Long before I took the temp job, I'd been hearing stories from a neighbour who worked there about the secretary who typed with two pencils to preserve her manicure, and how she said, "escarole" account. She was exactly as depicted, complete with escarole accounts.
Lynn, Massachusetts. Need I say more? No, I guess I really needn't. So let's talk escarole soup instead.
I was up until one in the morning watching three tedious hours of what I think was supposed to be surrealist film making without the really cool stuff like slicing open eyeballs (at least not literally-metaphorically, OK maybe). I felt somewhat ill all weekend, but combined with the lack of sleep, disgust at having lost sleep, and being in a generally pissy mood, I knew I wouldn't be cooking anything terribly challenging. I wanted soup-and lots of it. I had a large bunch of escarole in the fridge. I now have a gallon of escarole soup. Don't you love how that works? It was very nearly as simple as it sounds, with a few small steps along the way.
Before I get to the recipe proper, I want to talk about cheese rinds. My husband thinks this is simply being parsimonious, but there is an actual reason (other than being cheap) to save the rinds off hard cheeses like Parmesan-you can toss them into a pot of escarole soup for flavouring. Sure, they look a bit gross when you fish them out after cooking (you'll want to pull those out) but no one is going to see the bloated, blubbery cheese rinds, whereas they will taste the difference it makes in your soup. Yes, I do feel self-satisfied knowing I've utilised every last bit of a wedge of cheese. Look, some people have actual meaningful accomplishments in life to get all smug about-leave me my damn cheese rinds, OK?
Right. So in those nasty old rinds go, to your beautiful soup. I had every intention of making my own noodles as well, but when I saw that half bag of bow tie noodles in the pantry from God only knows when, I thought, "Hell, yes!" and in they went. Sure, the soup is nicer if you cook the noodles in another pot and add the cooked noodles to the soup-but I didn't. I'm not a nice woman, and neither is my soup. Here, nibble a cheese rind and shut up.
Escarole soup should really have chicken, and I wasn't really sure how I wanted to compensate for that in a meatless version. I considered getting some of those imitation chicken strips in the vacuum pack, but instead I opened a tin of chick peas and called it a day. I'm not feeling well, remember?
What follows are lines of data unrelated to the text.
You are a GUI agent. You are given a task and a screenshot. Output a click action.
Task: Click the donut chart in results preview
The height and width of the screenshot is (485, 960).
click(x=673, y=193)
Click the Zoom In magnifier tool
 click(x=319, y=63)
It turned out wonderfully. I can truthfully say I prefer it to escarole soup made with chicken. I still feel like crud, but at least I have a good supply of soup on hand.
You Will Need:
8-12 cups rich vegetable broth (always best to have more on hand if needed)
(about) 4-5 tablespoons olive oil
6 large carrots, chopped
5 stalks celery, trimmed and chopped
1 large onion
4 cloves garlic, chopped
1 teaspoon dried thyme
3 bay leaves
1 large bunch of escarole, trimmed and chopped
1 tin chickpeas, rinsed, drained and skins removed
3-4 handfuls dried pasta
Rinds from Parmesan or other hard cheeses
In a large pot, heat the oil and cook the carrots, celery, onion, garlic, thyme and bay leaves until carrots are softened. Add the escarole a handful at a time and stir-in as it wilts. Add the chickpeas and Parmesan rinds. Add the broth until it covers the vegetables by several inches. Adjust salt and pepper and bring to a boil. Stir in the pasta. Reduce to simmer, skim any foam that rises, and cover leaving about 2 inches for steam to escape. Cook about an hour.